[NOTE: This post was written Friday and posted Saturday]
One day until we sail and there is still a lot to do, from the technical to the mundane. Technicians with the Shipboard Scientific Services Group are still running cable and setting up the science work areas. The docking collar on the crane that handles the CTD rosette has to be attached. The ship needs to be ballasted. And the trash has to be taken out.
It’s a long list, but not insurmountable and, one way or another, we’re leaving. Barring any major problems, at 3:30 p.m. Pacific Saturday, we will cast off and Armstrong will begin its trip home to Woods Hole. This will undoubtedly be a late night and an early morning, but this crew, which came almost entirely from R/V Knorr, has a reputation for getting things done. They take pride in that fact and those of us who do not have official duties take solace in it.

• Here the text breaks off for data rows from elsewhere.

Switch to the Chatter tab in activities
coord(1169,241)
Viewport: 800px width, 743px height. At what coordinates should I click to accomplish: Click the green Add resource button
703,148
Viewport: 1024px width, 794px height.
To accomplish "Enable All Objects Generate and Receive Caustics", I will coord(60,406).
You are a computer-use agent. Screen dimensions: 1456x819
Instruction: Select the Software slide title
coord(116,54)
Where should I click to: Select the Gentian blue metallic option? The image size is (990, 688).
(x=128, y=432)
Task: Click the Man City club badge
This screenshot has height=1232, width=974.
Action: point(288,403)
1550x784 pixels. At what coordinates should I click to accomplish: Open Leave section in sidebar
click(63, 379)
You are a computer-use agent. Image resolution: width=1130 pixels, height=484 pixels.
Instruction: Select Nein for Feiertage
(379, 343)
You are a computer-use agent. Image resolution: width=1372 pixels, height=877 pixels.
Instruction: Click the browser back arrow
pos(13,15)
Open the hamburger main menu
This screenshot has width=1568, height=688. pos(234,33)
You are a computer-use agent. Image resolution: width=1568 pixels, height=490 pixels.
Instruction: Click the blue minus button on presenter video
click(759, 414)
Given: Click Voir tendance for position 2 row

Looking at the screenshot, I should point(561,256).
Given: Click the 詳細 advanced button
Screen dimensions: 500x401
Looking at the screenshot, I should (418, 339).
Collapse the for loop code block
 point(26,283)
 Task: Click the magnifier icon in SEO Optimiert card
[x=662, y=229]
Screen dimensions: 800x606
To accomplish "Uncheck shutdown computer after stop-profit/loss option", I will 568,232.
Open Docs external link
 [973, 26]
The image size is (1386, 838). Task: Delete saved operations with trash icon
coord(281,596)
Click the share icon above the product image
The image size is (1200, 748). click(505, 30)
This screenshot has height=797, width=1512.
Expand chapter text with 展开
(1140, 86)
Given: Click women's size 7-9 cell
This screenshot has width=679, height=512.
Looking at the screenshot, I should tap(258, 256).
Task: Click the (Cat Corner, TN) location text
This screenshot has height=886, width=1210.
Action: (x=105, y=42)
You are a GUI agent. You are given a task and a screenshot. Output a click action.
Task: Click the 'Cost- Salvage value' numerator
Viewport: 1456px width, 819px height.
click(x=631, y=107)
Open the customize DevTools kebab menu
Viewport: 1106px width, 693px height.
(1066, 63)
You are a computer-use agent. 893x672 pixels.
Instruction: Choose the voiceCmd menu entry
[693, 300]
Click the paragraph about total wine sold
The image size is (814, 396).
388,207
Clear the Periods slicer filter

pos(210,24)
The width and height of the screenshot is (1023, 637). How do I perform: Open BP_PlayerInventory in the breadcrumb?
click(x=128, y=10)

There is no science planned between here and the first shipyard period where Armstrong will receive the bulk of its scientific gear, so most of the urgency is at least partly driven by a sailor’s desire to see things are put right before setting sail. For that reason, one of the most important things to happen before we leave will be to make sure that anything moveable is tied down. That task becomes even more critical whenever we look at the printout of the marine forecast that’s posted on the wall outside the ship’s library. It’s not looking good. No one is worried, but no one has ridden Armstrong out of the channel yet, so we don’t know how it will ride.
And there’s only one way to find out.